DALLAS - A Texas federal judge on July 30 granted a health care provider's motion to remand a reimbursement suit to state court, saying the Employee Retirement Income Security Act did not preempt the plaintiff's claims (Methodist Hospitals of Dallas v. Aetna Health, No. 13-4992, N.D. Texas; 2014 U.S. Dist. LEXIS 104291).
SACRAMENTO, Calif. - A California appeals court on July 29 held that a health care provider must actually contract for the right to preserve its right to recover its customary billing rates through a Hospital Lien Act (HLA) lien or it forfeits the right to recover the customary billing rate for emergency room services from third-party tortfeasors (Dameron Hospital Association v. AAA Northern California, et al., No. C070475, Calif. App., 3rd. Dist.; 2014 Cal. App. LEXIS 684).
PHILADELPHIA - A panel of the Third Circuit U.S. Court of Appeals on July 29 held that the Medicare as a Secondary Payer Act (MSP Act) authorizes the government to seek reimbursement from a settlement a plaintiff receives from a tortfeasor because the funds came from a "primary plan" and that the plaintiff cannot invoke a New Jersey state law to avoid her reimbursement obligations (Cecelia A. Taransky v. Secretary of the U.S. Department of Health and Human Services, et al., No. 13-3483, 3rd Cir.; 2014 U.S. App. LEXIS 14408).
WASHINGTON, D.C. - A plaintiff challenging the individual mandate of the Patient Protection and Affordable Care Act (ACA) cannot do so by arguing that the requirement is a revenue measure that should have originated in the U.S. House of Representatives, a unanimous federal appeals court ruled July 29 (Matt Sissel v.

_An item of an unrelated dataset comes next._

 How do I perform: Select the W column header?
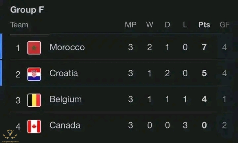[x=150, y=25]
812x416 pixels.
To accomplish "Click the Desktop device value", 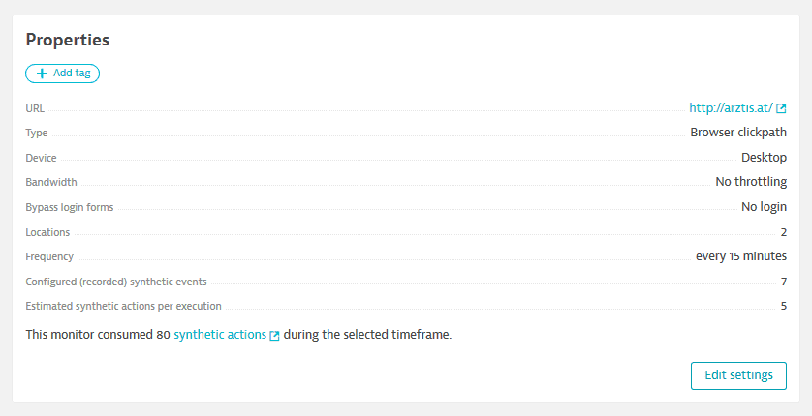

United States Department of Health and Human Services, et al., No. 13-5202, D.C. Cir.).
GREENBELT, Md. - A health insurance company on July 25 sued multiple ambulatory service centers in a Maryland federal court for allegedly conspiring to submit fraudulent bills for services provided to patients covered by the plaintiff (Connecticut General Life Insurance Co., et al. v. Advanced Surgery Center of Bethesda, et al., No. 14-2376, D. Md.).